Whistleblowers have succeeded in a $1.5 billion off-label marketing case against Abbott Laboratories Inc., the Department of Justice announced today. Combined, the $700 million criminal fines and $800 million civil fines are the second largest government recovery from a drug company in history.
The Department of Justice intervened after four whistleblowers filed suit against the company. These plaintiffs provided original information to prove that Abbott marketed a drug called Depakote for controlling agitation and aggression in elderly dementia patients and to treat schizophrenia. However, the FDA had never approved Depakote for either use, and Abbott-sponsored studies showed that the drug was both ineffective in these areas and also potentially dangerous.
“Not only did Abbott engage in off-label promotion, but it targeted elderly dementia patients and downplayed the risks apparent from its own clinical studies,” said Acting Associate Attorney General Tony West. “As this criminal and civil resolution demonstrates, those who put profits ahead of patients will pay a hefty price.”

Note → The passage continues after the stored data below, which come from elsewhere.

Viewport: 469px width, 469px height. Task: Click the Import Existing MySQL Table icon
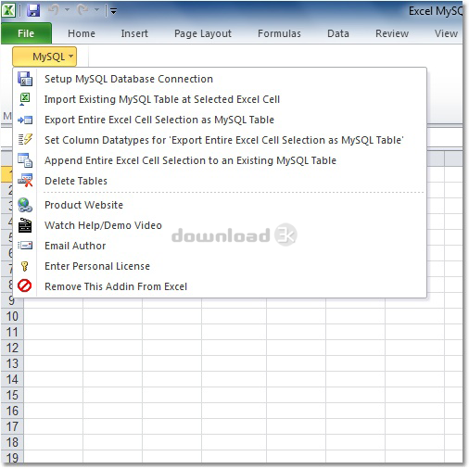pos(25,99)

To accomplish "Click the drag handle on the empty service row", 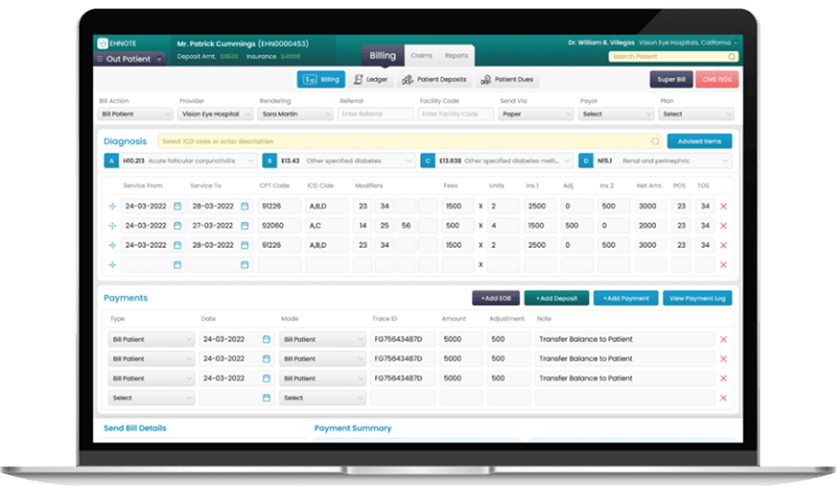I will point(112,265).
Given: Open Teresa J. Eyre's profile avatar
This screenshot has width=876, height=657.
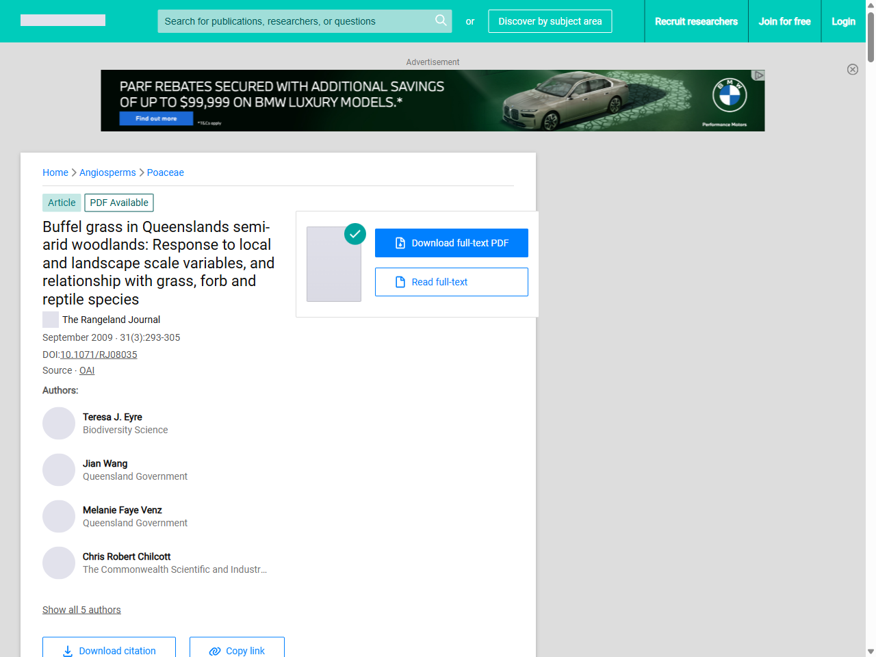Looking at the screenshot, I should coord(59,424).
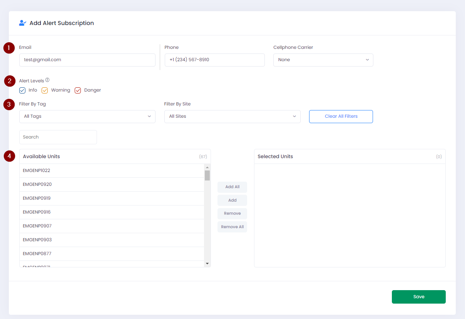Open the Cellphone Carrier dropdown
This screenshot has width=465, height=319.
(323, 60)
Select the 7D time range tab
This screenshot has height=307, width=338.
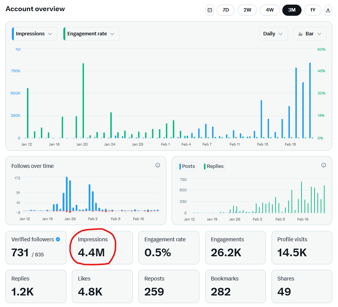225,10
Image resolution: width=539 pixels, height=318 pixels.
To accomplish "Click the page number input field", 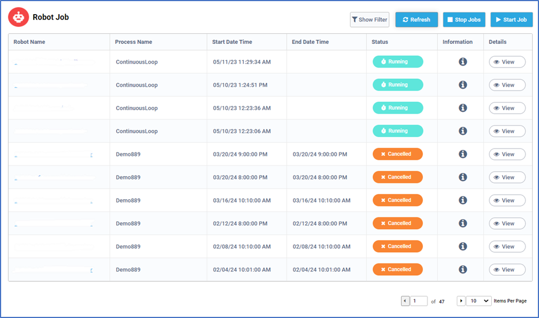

The fines from these suits are hefty, indeed. Government recoveries are three times the amount of the fraud. Since many crimes are never discovered, though, companies still see an incentive to commit fraud. The Department of Justice’s visible and successful cooperation with whistleblowers will force companies to reevaluate their cost-benefit analyses. It is clear, then, that this $1.5 billion settlement is a win for accountability and a win for American health and safety.